ROSE BOWL/CFP SEMIS: Irish looking to avoid repeat of last meeting with Alabama

The Notre Dame Fighting Irish will try to avoid the same result handed them by Eddie Lacy and the Alabama Crimson Tide in the BCS Championship Game following the 2012 season. (Alabama Media Relations)

The Notre Dame Fighting Irish will try to avoid the same result handed them by Eddie Lacy and the Alabama Crimson Tide in the BCS Championship Game following the 2012 season. (Alabama Media Relations)

By GRAHAM DUNN

Brian Kelly knew the day would come when the Notre Dame Fighting Irish would once again meet the Alabama Crimson Tide.

Not that he has been counting the days.

“Look, if you're not getting better every year in everything in life, you're getting left behind,” Kelly said. “So you need to look internally at what you're doing. Even after going undefeated that year, we lost in the National Championship game, and we were looked at as not a very good football team. We needed to look at the things that could help us grow. And we've been doing that each and every year.”

It’s been nine years since the two teams met in the BCS Championship game in Miami. The Tide had its way with the Irish in a 42-14 drubbing that was never close.

“We're a different program,” Kelly explained. “We have to be. You have to change and you have to be able to stay up with the current trends and things that are occurring every single day. We all do, right? Whatever business we're in. So, yeah, we're a different organization.

“We're a different program. We stand for the same things. Our mission is still the same, to graduate champions. But the way we go about things on a day-to-day basis, you know, how we develop our players, who we're looking for in the recruiting process, they have to still fit Notre Dame and what we stand for. But you've got to be ever changing. You've got to be able to keep your pulse on what's going on in college football. That's just the nature of it.”

Kelly was in his third year at Notre Dame while Nick Saban was in his sixth and looking for his third national title.

To review, Alabama led by 28 points at halftime and had a 35-point lead before the Irish scored its first points of the game.

Since then, Notre Dame has been in the playoffs one other time, losing to Clemson in the semifinals in the 2018 Cotton Bowl.

But Kelly and the Irish are better, at least good enough to have beaten Clemson in the regular season and make the playoffs for a second time. They spent most of the season among the top two teams in the country.

But the ACC Championship all but opened up old wounds of whether they belong in the national championship discussion.
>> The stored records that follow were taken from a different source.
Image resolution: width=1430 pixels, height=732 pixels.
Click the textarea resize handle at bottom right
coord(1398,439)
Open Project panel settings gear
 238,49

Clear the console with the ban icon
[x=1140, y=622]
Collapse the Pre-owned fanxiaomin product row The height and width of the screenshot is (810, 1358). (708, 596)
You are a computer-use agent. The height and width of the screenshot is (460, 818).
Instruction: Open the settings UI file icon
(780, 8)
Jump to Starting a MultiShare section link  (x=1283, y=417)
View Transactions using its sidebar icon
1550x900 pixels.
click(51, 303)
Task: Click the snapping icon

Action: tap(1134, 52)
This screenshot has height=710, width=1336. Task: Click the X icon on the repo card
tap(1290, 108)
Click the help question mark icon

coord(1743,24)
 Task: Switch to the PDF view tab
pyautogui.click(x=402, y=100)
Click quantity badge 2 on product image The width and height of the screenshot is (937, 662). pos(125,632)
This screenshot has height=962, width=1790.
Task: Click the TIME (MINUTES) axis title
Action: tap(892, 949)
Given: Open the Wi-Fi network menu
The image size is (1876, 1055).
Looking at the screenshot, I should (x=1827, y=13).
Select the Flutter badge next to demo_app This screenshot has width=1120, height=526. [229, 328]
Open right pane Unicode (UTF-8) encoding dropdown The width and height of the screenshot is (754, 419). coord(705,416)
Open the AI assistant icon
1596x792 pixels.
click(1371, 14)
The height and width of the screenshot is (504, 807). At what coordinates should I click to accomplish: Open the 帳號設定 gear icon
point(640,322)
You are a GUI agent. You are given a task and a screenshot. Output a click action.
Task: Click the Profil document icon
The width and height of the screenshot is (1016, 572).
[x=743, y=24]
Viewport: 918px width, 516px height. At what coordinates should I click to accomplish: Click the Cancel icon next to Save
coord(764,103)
“I don't necessarily know if we were missing details (in the loss to Clemson),” stated offensive lineman Tommy Kraemer. “I think we were still on all our stuff. There were a few things here and there. We could have played a little more physical up front, but we learned from it. We're moving on and ready to take that to Alabama.

“It just comes back to the details. You know, it's not one thing or two things. It's just being detailed in everything we do, whether it's watching a little bit more film or getting a little bit more drills after practice. It always comes down to the details and our position. I think we've done a great job this week, and we'll continue doing it moving forward.”

Alabama coach Nick Saban is not concerned about what happened back in 2012. He stated this Irish team is more than capable of winning Friday in the Rose Bowl.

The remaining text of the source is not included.